■ **과제 모음**
1) 음성언어이해 논문 소개에서 FSC 데이터셋의 의도분류 태스크에 대해 보고한 정확도는 얼마입니까?
2) 아래 음성언어이해 논문 소개의 영어 초록을 마지막 문장 다음부터 이어서 써 주세요.

■ **제공된 글**
■ ■ ■ ■ ■

음성-문자 간 교차-모드 지식 증류를 이용한 종단 간 방식의 음성언어이해 :End-to-End Spoken Language Understanding Using Speech-Text Cross-modal Knowledge Distillation

김성빈

자료유형: 학위논문

저자정보: 김성빈 (인하대학교, 인하대학교 대학원)

지도교수: 이상민

발행연도: 2021

저작권: 인하대학교 논문은 저작권에 의해 보호받습니다.

이용수28

초록· 키워드

음성언어이해(spoken language understanding) 기술은 발화된 음성을 통해 화자의 명령이나 의도(intent)를 인식하는 것을 목적으로 한다. 전통적인 음성언어이해 기술은 발화된 음성을 문자로 전사(transcript)한 뒤, 전사된 문자를 통해 의도나 명령를 분류하는 음성인식과 자연어이해(natural language understanding) 기술의 결합으로 구성되는데, 음성인식의 오류가 자연어이해 알고리즘에 전파되어 음성인식 정확도에 많은 영향을 받는 단점이 존재했다. 이에 최근 음성인식을 통해 문자로 전사하지 않고 바로 의도를 인식하는 종단 간(end-to-end) 방식의 음성언어이해 기술들이 많이 연구되고 있지만, 기존의 방식을 대체하기에는 아직 연구가 완성되지 않았고, 또한, 종단 간 방식의 음성언어이해를 위해서는 음성에 해당하는 의도나 명령의 쌍으로 구성된 데이터가 필요하지만, 데이터를 구축하는 데에는 큰 비용이 소요되기 때문에 아직 그 수가 많이 부족하다.
따라서, 이 논문에서는 이를 해결하기 위해 최근 음성인식을 위한 음성의 특징을 추출하는 자기지도학습(self-supervised learning) 방식의 vq-wav2vec와 RoBERTa를 이용하여 음성의 특징을 추출하고 의도분류 성능을 보완하기 위해 사전학습(pre-training) 단계와 의도를 분류하기 위한 fine-tuning 단계에서 음성-문자 간 교차-모드(cross-modal) 지식 증류(knowledge distillation)를 적용하는 방법을 제안한다. 또한, 부족한 데이터의 양을 보완하기 위해 마스킹을 통한 데이터 증강(data augmentation)을 적용해 종단 간 음성언어이해 기술의 성능을 높이는 방법을 제안한다.
제안한 알고리즘들의 효과를 검증하기 위해 음성언어이해 성능평가에 많이 사용되는 FSC(Fluent Speech Command) 데이터셋과 데이터셋이 적은 상황을 가정하여 학습 데이터의 10%만 추출한 부분 데이터셋을 사용하여 성능을 평가했고 다양한 데이터셋에 대해서도 적응되는지 검증하기 위해 자연어이해 성능평가에 사용되는 Snips(Snips-NLU) 데이터셋을 음성 합성(speech synthesis)하여 만든 데이터셋과 Smartlights(Snips-SLU) 데이터셋에 대해 실험한 결과 제안한 알고리즘이 모두 효과가 있음을 확인했으며 특히, FSC 데이터셋의 경우 의도분류 태스크에서 현재까지 보고된 성능 중 가장 높은 99.7%의 정확도를 달성했다.

SLU(spoken language understanding) technology aims to recognize the speaker''s command or intent through the spoken voice. Traditional spoken language understanding technology consists of a combination of ASR(automatic speech recognition) and NLU(natural language understanding) technology that transcripts spoken speech into text and then classifies intentions or commands through the transcribed text.

■ ■ ■ ■ ■

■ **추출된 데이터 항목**
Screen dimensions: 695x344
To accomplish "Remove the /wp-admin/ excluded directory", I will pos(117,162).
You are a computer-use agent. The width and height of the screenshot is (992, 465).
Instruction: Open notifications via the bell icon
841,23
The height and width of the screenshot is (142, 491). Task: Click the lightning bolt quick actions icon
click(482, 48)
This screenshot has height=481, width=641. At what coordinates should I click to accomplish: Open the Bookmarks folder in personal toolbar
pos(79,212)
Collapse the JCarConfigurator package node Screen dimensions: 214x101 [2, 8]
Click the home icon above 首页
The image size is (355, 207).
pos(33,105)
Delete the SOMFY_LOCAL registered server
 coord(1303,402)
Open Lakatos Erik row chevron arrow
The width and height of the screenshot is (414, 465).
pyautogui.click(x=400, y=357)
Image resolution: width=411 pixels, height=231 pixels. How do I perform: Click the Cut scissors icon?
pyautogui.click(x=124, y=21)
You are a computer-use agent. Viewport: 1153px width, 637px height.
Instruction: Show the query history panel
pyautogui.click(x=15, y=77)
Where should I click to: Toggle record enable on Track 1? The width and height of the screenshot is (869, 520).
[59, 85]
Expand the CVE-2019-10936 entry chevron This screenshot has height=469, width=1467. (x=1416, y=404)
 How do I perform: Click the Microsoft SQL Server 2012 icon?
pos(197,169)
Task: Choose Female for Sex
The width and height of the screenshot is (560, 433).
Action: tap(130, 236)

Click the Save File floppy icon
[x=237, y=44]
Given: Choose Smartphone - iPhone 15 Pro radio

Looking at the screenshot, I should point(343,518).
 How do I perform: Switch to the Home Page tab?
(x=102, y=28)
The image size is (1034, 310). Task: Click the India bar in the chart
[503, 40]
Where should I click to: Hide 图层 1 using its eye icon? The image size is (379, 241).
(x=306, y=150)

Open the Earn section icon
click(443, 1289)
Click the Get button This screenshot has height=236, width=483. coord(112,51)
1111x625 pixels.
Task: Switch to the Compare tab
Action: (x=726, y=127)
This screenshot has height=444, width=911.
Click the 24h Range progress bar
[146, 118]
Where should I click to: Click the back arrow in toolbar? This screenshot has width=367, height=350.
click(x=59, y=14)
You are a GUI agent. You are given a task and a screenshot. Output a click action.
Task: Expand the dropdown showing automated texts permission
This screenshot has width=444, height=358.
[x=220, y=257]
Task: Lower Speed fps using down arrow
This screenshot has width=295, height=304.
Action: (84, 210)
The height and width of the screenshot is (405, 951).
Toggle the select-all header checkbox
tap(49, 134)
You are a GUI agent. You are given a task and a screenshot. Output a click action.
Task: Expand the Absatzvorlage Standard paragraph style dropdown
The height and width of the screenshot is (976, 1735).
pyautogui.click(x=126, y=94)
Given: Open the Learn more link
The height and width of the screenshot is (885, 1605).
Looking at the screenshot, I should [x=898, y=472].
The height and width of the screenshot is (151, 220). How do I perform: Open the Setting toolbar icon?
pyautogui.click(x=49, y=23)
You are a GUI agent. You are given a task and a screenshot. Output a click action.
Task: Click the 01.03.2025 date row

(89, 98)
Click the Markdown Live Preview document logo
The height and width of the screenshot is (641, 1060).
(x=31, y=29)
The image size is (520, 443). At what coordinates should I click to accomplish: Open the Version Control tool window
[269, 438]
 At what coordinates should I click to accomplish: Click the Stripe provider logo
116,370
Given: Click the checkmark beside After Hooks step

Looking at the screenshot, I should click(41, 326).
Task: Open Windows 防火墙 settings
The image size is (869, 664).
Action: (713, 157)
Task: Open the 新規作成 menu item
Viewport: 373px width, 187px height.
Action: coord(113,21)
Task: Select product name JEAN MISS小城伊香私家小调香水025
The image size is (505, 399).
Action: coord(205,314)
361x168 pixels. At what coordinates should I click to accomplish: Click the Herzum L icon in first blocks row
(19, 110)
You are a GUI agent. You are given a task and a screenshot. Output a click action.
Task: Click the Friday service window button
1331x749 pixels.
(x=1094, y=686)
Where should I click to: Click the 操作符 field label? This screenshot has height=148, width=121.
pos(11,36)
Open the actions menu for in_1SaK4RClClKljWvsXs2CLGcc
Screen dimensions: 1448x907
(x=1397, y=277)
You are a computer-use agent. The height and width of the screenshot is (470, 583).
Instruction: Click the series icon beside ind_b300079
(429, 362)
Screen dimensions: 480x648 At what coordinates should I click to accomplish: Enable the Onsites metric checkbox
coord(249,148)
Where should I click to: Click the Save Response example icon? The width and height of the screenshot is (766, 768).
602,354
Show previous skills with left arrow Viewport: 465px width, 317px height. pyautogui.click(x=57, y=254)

■ ■ ■ ■ ■

■ **답변 모음**
1) 99.7%

2)
There was a disadvantage in that ASR errors were propagated to NLU algorithms, which was greatly affected by the accuracy of speech recognition. Accordingly, many researches have recently been conducted on SLU technologies of an end-to-end method that recognize intentions directly without transcribing into text through ASR, but research has not yet been completed to replace the existing methods. In addition, for end-to-end SLU, data consisting of pairs of intentions or commands corresponding to voice is required, but the number of data is still insufficient because it require a large cost to construct the data.
Therefore, in order to solve this problem, this paper extracts speech features and improve intention classification performance using vq-wav2vec and RoBERTa, a self-supervised learning method that extracts features of voice for recent voice recognition. To do this, we propose a method of applying a cross-modal knowledge distillation between speech and text in the pre-training stage and the fine-tuning stage to classify the intention. In addition, to compensate for the insufficient amount of data, we propose a method to improve the performance of end-to-end speech language understanding technology by applying data augmentation through masking.
In order to verify the effectiveness of the proposed algorithms, we evaluate the performance using the FSC(Fluent Speech Command) dataset, which is widely used in SLU performance evaluation, and the partial dataset extracted from only 10% of the training data, assuming a situation where there is little dataset. In order to verify whether it is adapted to various dataset, both the proposed algorithm is effective as a result of experimenting on the Snips(Snips-NLU) dataset used for NLU performance evaluation and the Smartlights(Snips-SLU) dataset. In particular, we achieve state-of-the-art results on SLU benchmarks that 99.7% test accuracy on the FSC dataset.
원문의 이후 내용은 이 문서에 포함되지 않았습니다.